Would you please return only the lines from the one with "Open search by image camera icon" through the last line of the records below, leaving the pictures out?
|---|
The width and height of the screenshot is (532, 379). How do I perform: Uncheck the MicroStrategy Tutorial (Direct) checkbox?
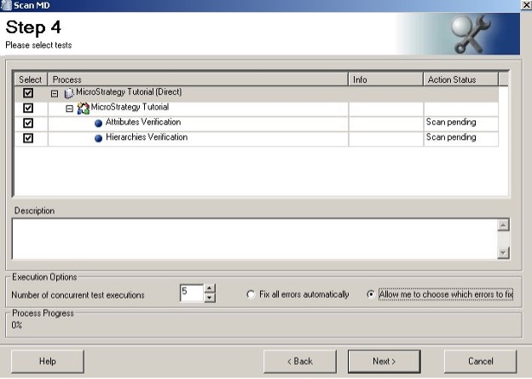point(28,93)
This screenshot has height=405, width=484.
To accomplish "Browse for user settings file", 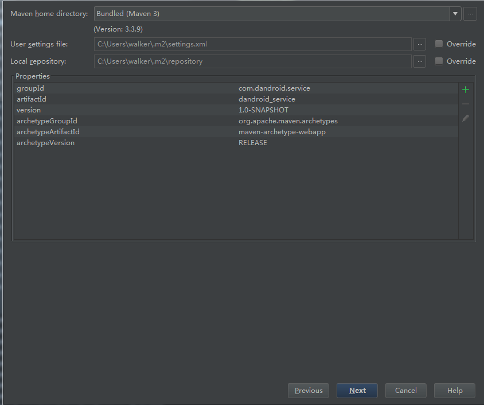I will click(420, 44).
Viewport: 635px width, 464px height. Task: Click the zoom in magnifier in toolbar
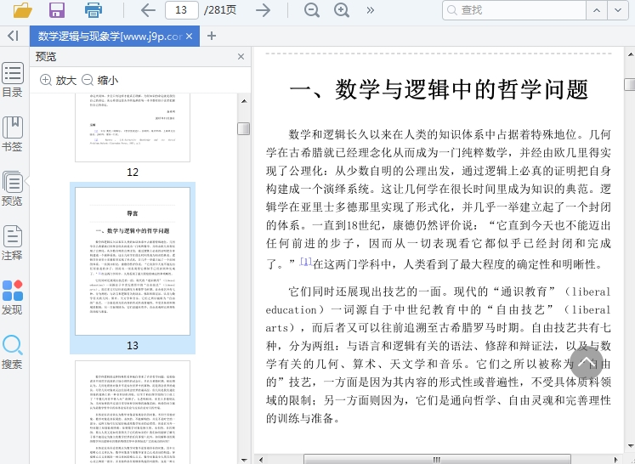pyautogui.click(x=342, y=10)
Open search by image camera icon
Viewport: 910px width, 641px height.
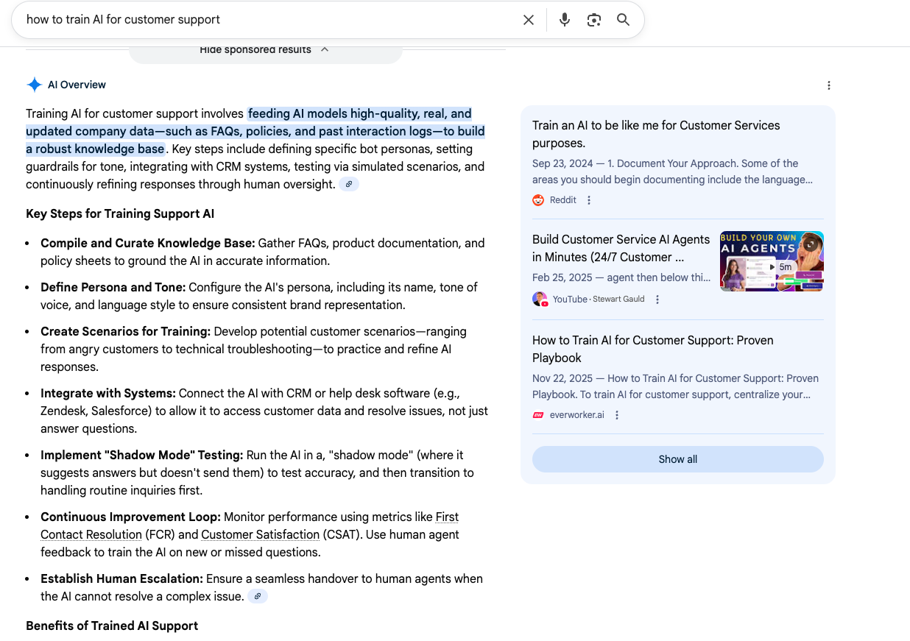[x=593, y=20]
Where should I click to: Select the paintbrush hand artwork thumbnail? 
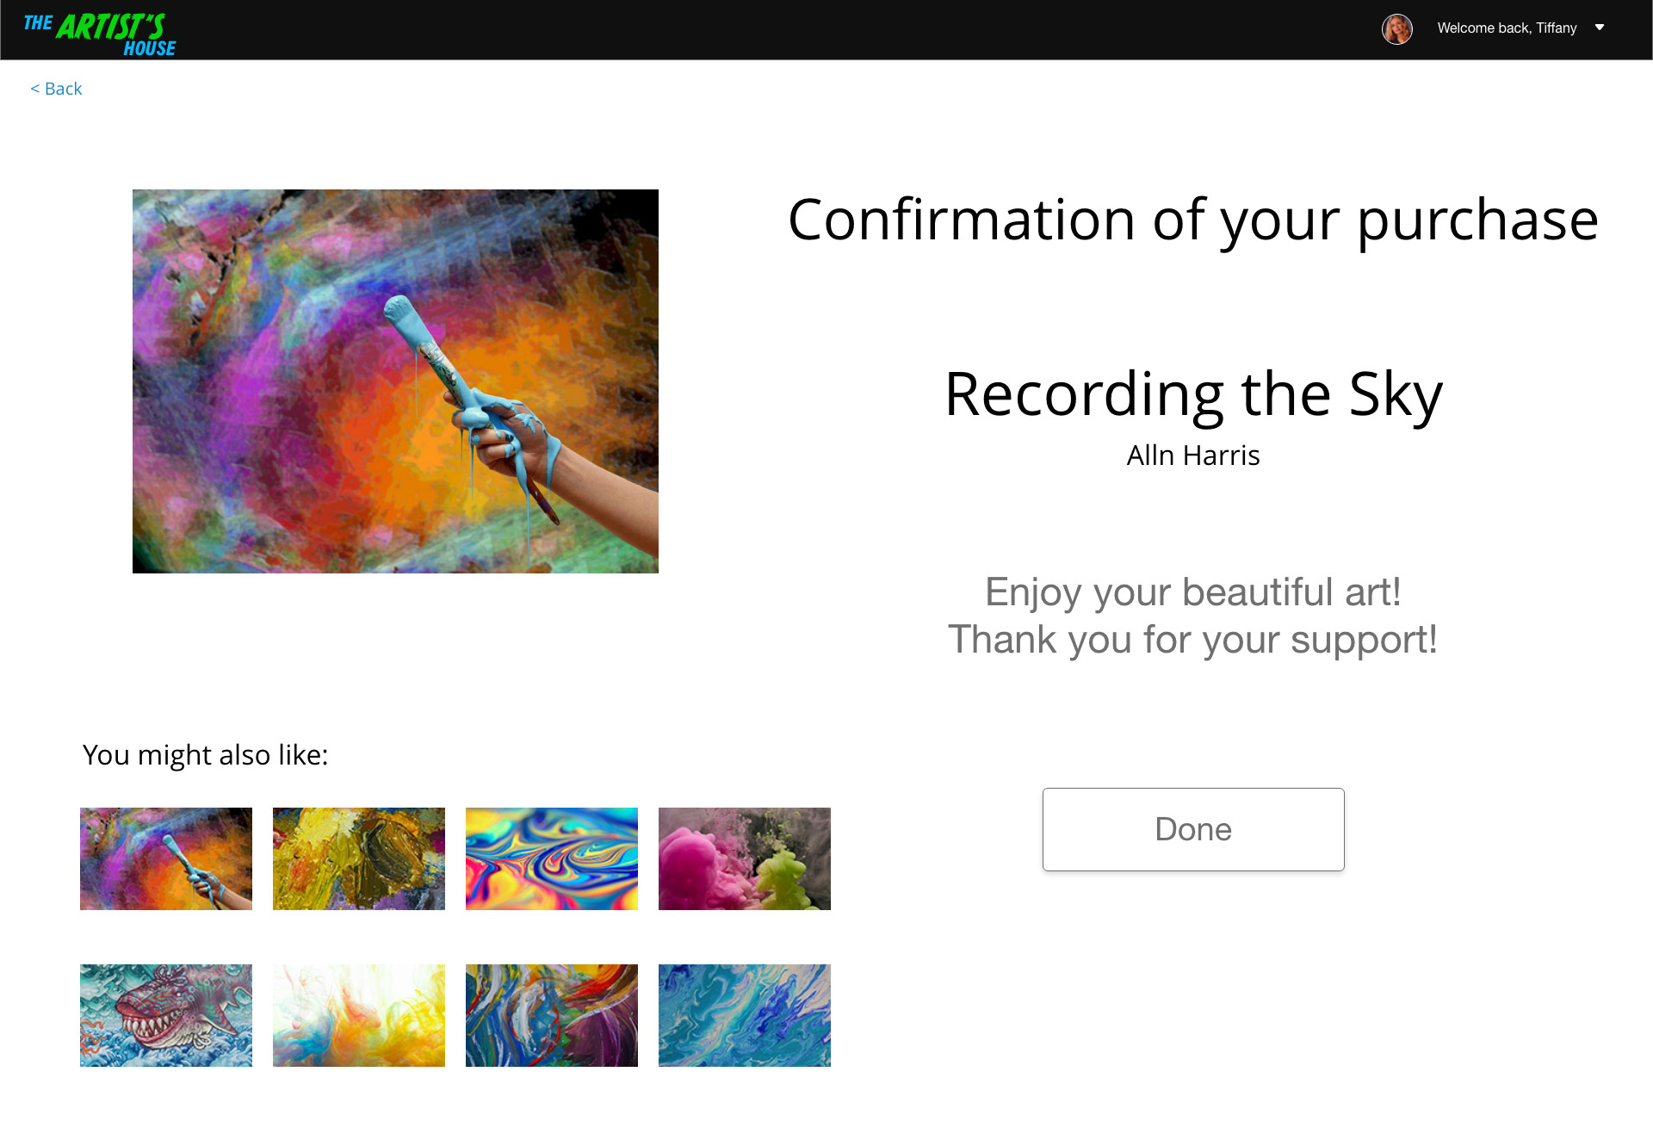click(166, 858)
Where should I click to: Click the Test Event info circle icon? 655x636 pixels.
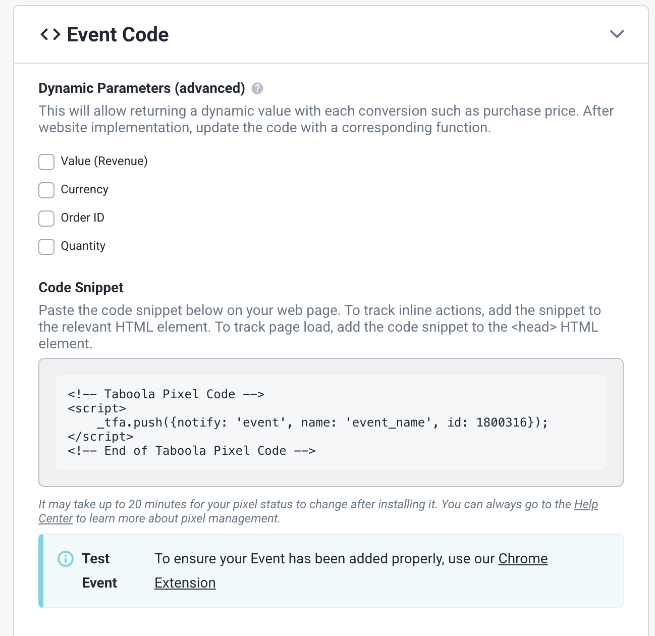[x=66, y=559]
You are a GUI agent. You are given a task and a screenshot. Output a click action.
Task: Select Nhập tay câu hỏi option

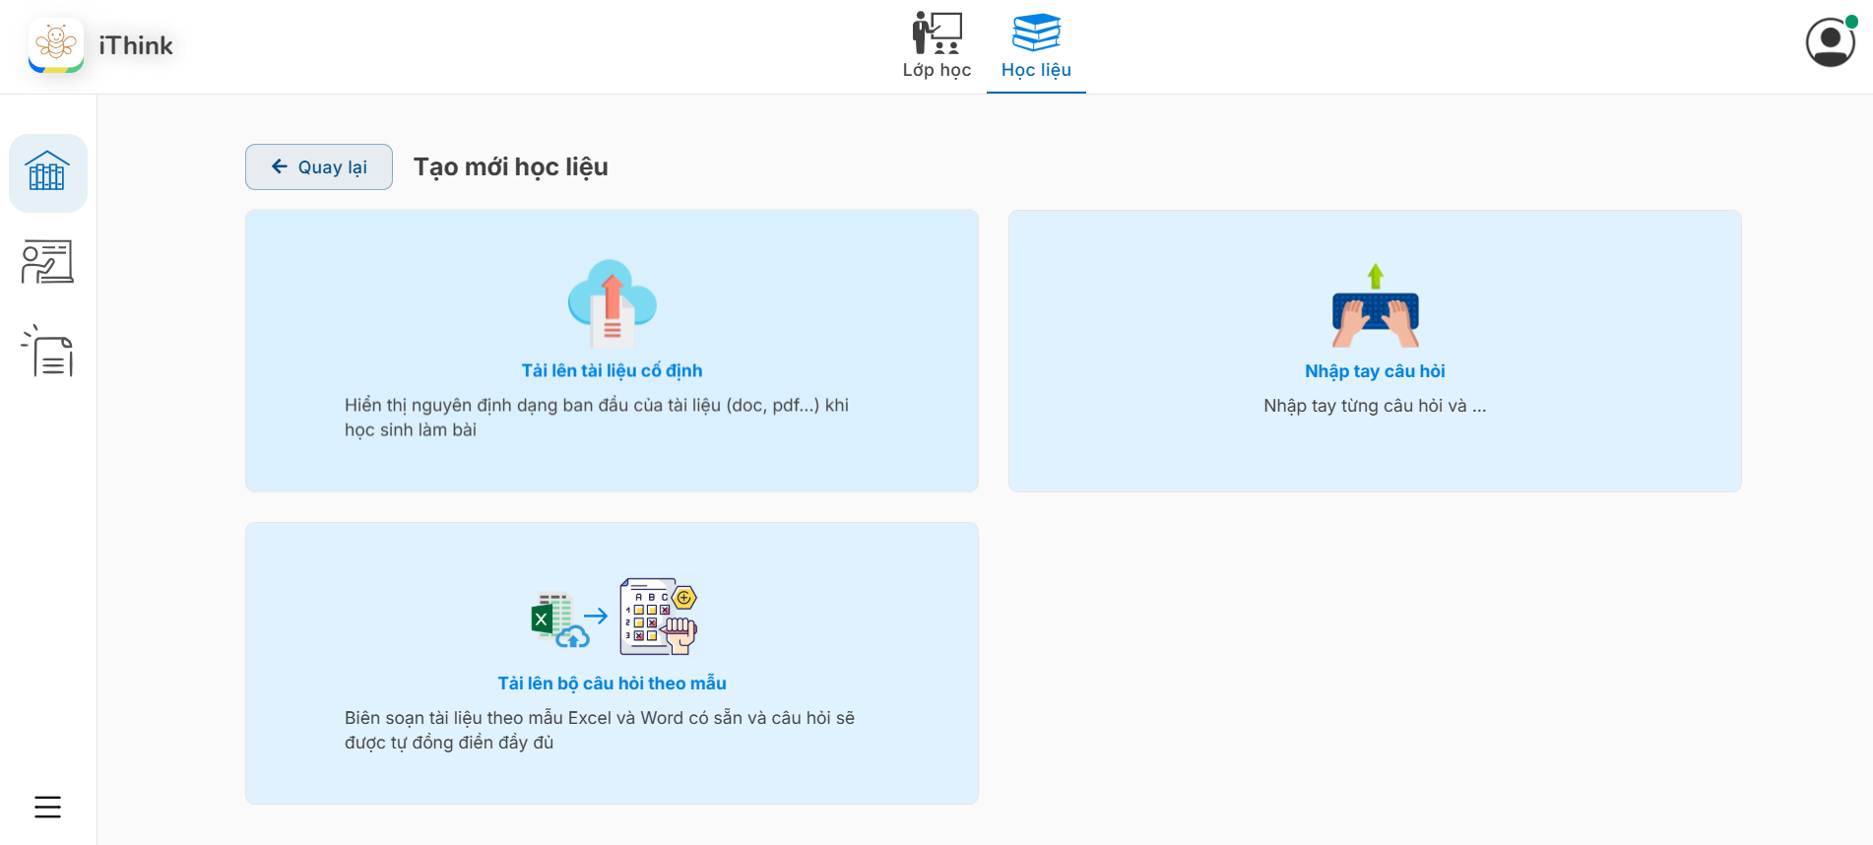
|---|
## Response
Open search by image camera icon
Viewport: 910px width, 641px height.
[x=593, y=20]
Where should I click to: Select the paintbrush hand artwork thumbnail? 
click(166, 858)
Where should I click to: Click the Test Event info circle icon? 655x636 pixels.
[x=66, y=559]
You are a GUI agent. You are given a task and a screenshot. Output a click action.
Task: Select Nhập tay câu hỏi option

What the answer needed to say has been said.